|HARBAUGH, E - IOWA STATE UNIVERSITY
|TRAMPEL, D - IOWA STATE UNIVERSITY
|HOFF, S - IOWA STATE UNIVERSITY
|GRIFFITH, R - IOWA STATE UNIVERSITY
|HURD, H - IOWA STATE UNIVERSITY
Submitted to: Poultry Science
Publication Type: Peer Reviewed Journal
Publication Acceptance Date: 4/11/2006
Publication Date: 4/11/2006
Citation: Harbaugh, E., Trampel, D., Wesley, I.V., Hoff, S., Griffith, R., Hurd, H.S. 2006. Rapid aerosol transmission of Salmonella among turkeys in a simulated holding-shed environment. Poultry Science. 85(10):1693-1699.
Interpretive Summary: Human salmonellosis causes nearly 1,343,000 cases of foodborne illness resulting in ~ 15,000 hospitalizations and ~ 500 deaths annually. Consumption of contaminated undercooked poultry is a major risk factor for human Salmonella infections. The goal of on-farm pathogen reduction strategies is delivery of turkeys to the abattoir with low levels of Salmonella. Controlling Salmonella contamination of turkeys prior to slaughter may include limiting the turkey’s exposure to bacteria in the last few hours prior to slaughter during the on-farm loading, transportation, and holding at the abattoir. After transport to the slaughterhouse, turkeys rest in a holding shed for an average of six hours prior to slaughter. We wished to establish if Salmonella transmission occurred during this interval. Results of these five studies with market weight turkeys indicated that indeed rapid air-borne transmission could occur in as little as two hours in the simulated the environment of the holding shed. Airborne Salmonella transmission may contribute to an increased number of contaminated birds entering the slaughter plant. Therefore, production steps that generate a large amount of dust, such as feed withdrawal, loading, transportation, and holding in the cooling shed, should be minimized.
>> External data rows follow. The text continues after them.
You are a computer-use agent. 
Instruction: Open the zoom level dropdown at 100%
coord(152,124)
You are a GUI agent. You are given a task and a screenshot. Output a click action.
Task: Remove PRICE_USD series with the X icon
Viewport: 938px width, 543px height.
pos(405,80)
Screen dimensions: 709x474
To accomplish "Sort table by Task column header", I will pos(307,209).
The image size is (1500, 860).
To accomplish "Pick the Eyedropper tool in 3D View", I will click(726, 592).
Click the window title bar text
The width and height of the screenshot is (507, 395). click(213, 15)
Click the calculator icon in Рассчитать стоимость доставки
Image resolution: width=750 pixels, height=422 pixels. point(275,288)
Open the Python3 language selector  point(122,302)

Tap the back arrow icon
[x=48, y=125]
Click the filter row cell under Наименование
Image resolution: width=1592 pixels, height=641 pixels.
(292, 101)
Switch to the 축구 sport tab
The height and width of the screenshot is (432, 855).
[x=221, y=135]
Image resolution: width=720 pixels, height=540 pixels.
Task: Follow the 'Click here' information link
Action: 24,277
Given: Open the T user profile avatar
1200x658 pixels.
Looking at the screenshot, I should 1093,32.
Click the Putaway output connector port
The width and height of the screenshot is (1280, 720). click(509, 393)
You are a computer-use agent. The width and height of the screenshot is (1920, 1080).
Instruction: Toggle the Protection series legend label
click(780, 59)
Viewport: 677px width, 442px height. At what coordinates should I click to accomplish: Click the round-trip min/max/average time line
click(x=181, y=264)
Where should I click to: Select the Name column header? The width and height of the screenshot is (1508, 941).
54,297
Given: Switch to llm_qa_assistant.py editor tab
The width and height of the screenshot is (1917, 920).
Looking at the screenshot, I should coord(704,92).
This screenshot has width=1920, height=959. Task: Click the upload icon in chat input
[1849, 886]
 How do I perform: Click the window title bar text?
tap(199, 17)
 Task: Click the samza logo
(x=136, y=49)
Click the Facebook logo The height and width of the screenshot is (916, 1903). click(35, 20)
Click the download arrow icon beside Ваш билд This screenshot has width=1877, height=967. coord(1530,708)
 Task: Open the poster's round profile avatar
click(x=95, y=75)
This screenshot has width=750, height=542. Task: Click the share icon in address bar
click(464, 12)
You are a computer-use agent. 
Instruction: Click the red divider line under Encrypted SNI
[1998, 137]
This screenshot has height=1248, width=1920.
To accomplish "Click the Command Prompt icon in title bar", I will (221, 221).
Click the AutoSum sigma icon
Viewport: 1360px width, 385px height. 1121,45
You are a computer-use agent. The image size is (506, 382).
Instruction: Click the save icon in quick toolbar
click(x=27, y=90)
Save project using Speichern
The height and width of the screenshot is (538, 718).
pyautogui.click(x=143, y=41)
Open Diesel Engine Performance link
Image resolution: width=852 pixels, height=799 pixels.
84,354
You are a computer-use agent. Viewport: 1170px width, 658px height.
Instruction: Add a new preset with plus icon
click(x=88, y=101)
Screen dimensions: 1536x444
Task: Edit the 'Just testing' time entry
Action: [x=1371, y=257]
Technical Abstract: Once turkeys arrive at the slaughter plant, they are held in large outdoor structures prior to slaughter. In hot humid weather, large commercial fans cool the birds during holding. The resultant air currents distribute a significant amount of dust to other turkeys. The dust created in this environment could be a factor in the number of Salmonella-contaminated turkeys entering slaughter plants. The objective of this study was to determine if rapid transmission of Salmonella in turkeys could occur from exposure to Salmonella-contaminated dust similar to what may be experienced in holding sheds or in other high dust environments prior to slaughter. In the first experiment, trials of three different concentrations of Salmonella (1.2 x 10**9 cfu/g, 2.6 x 10**7 cfu/g, 2.6 x 10**5 cfu/g) were conducted to determine if transmission of Salmonella enterica serovar Typhimurium var. typhimurium x4232 to turkeys two to four hours after exposure to contaminated feces is possible. Results showed that turkeys become infected after two hours of exposure to airborne contaminated feces with a concentration level of 2.6 x 10**5 S. Typhimurium/g. In the second experiment, one bank (five cages wide and three cages high) of turkeys was exposed to another bank of cages of S. Typhimurium-inoculated birds for two to four hours using a fan similar to the type in commercial cooling sheds. Results from this experiment demonstrated that birds are contaminated with S. Typhimurium after two hours of this type of exposure. Results of both studies implicate contaminated dust as a route of rapid airborne transmission of Salmonella in turkeys. Processes that generate significant dust prior to slaughter should be regarded as critical control points for Salmonella.